시니어 엔지니어는 세 가지 가능한 설계를 탐색하기 위해 한 시간 동안 Copilot을 집중적으로 사용한 뒤, 최종 변경 사항은 대부분 직접 손으로 작성할 수도 있습니다. 또 다른 엔지니어는 에이전트 모드 (agent mode)에서 오후 내내 시간을 보내며 대규모 풀 리퀘스트 (pull request)를 생성하지만, 도메인 제약 조건 (domain constraint)을 놓쳐 리뷰어들에게 거절당할 수도 있습니다. 세 번째 엔지니어는 까다로운 운영 장애 (production incident) 상황에서 채팅을 러버 덕 (rubber duck)처럼 활용하며 코드를 전혀 배포하지 않을 수도 있습니다.
이들 중 누가 생산적이었을까요?
크레딧 수치는 그 질문에 답할 수 없습니다.
크레딧 수치는 무언가가 소비되었다는 사실만을 알려줄 수 있습니다.
그 작업이 더 나아졌는지 여부는 알려줄 수 없습니다.
이러한 구분이 중요한 이유는 AI 도구들이 활동을 매우 분주해 보이게 만들기 때문입니다. 에이전트 (Agents)는 명령어를 실행합니다. 파일을 편집합니다. 요약합니다. 재시도합니다. 테스트를 생성합니다. 디프 (diffs)를 엽니다. 이들은 마치 진전을 이루고 있는 것처럼 보이면서 토큰 (tokens)을 소모할 수 있습니다.
때로는 실제로 진전을 이루기도 합니다.
하지만 때로는 더 보기 좋은 기록을 남기며 똑같은 실수를 반복하며 주변을 맴돌기도 합니다.

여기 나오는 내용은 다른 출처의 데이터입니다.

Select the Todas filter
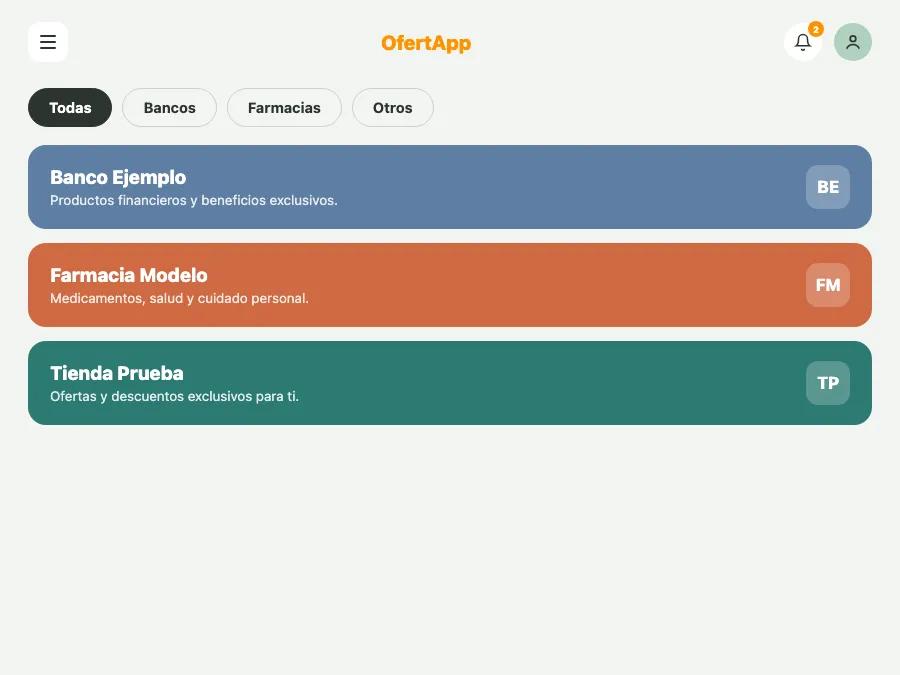This screenshot has height=675, width=900. click(x=70, y=107)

만약 관리자들이 소비량만을 본다면, 그들은 움직임 (motion)을 레버리지 (leverage)로 착각할 것입니다.
더 나은 질문은 "누가 AI를 가장 많이 사용했는가?"가 아닙니다.
더 나은 질문은 "AI 사용이 우리가 정당화할 수 있는 방식으로 업무를 어떻게 변화시켰는가?"입니다.

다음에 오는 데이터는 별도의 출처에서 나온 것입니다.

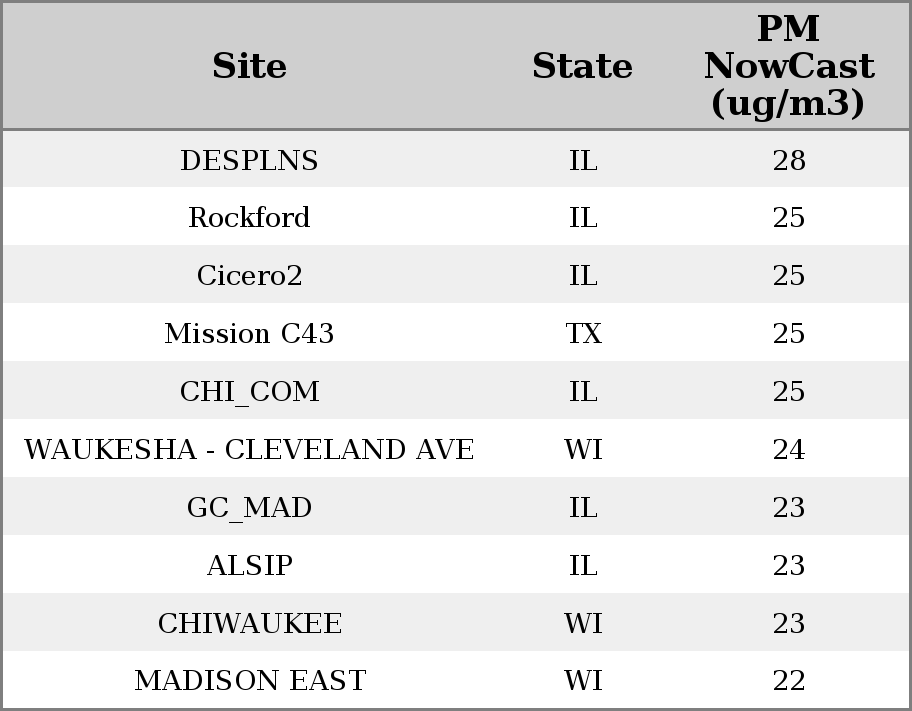The height and width of the screenshot is (711, 912).
Task: Click the Cicero2 site name
Action: pyautogui.click(x=249, y=276)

결함 (defects)이 늘어나지 않으면서 리뷰 시간이 줄어들었습니까? 지루한 마이그레이션 (migrations) 비용이 저렴해졌습니까? 불안정한 의존성 업그레이드 (dependency upgrades)가 덜 고통스러워졌습니까? 주니어 엔지니어들이 더 일찍 더 나은 피드백을 받았습니까? 시니어 엔지니어들이 상용구 코드 (boilerplate)에 쓰는 시간을 줄이고 설계에 더 많은 시간을 할애했습니까? 장애 (incidents)가 더 빠르게 해결되었습니까? 팀이 버려진 브랜치 (abandoned branches)를 줄이면서 유지보수 가능한 변경 사항을 배포했습니까?
이것들은 더 어려운 질문들입니다.
그렇기에 더 나은 질문입니다.
비용 가시성 (cost visibility)은 여전히 유익합니다
해답이 "이것을 절대 측정하지 마라"인 것처럼 들리고 싶지는 않습니다.
부디 측정하십시오.
AI 비용은 반드시 가시화되어야 합니다. 그렇지 않으면 팀들은 이미 습관이 형성된 이후에야 청구서를 발견하게 될 것입니다.
만약 새로운 코딩 에이전트 (coding-agent) 워크플로우가 성공적인 의존성 업그레이드(dependency upgrade) 한 건당 4달러가 든다면, 그것은 아주 멋진 일일 것입니다. 하지만 에이전트가 전체 통합 테스트 스위트 (integration suite)를 계속 실행하고, 가장 큰 모델을 호출하며, 동일한 패치 (patch)를 계속 재생성하느라 180달러가 든다면, 누군가는 이를 알아차려야 합니다. 만약 특정 리포지토리 (repository)가 빌드가 느리거나, 테스트가 불안정하거나, 지시 사항 (instructions)이 좋지 않아 크레딧을 낭비하고 있다면, 이는 유용한 플랫폼 피드백이 됩니다.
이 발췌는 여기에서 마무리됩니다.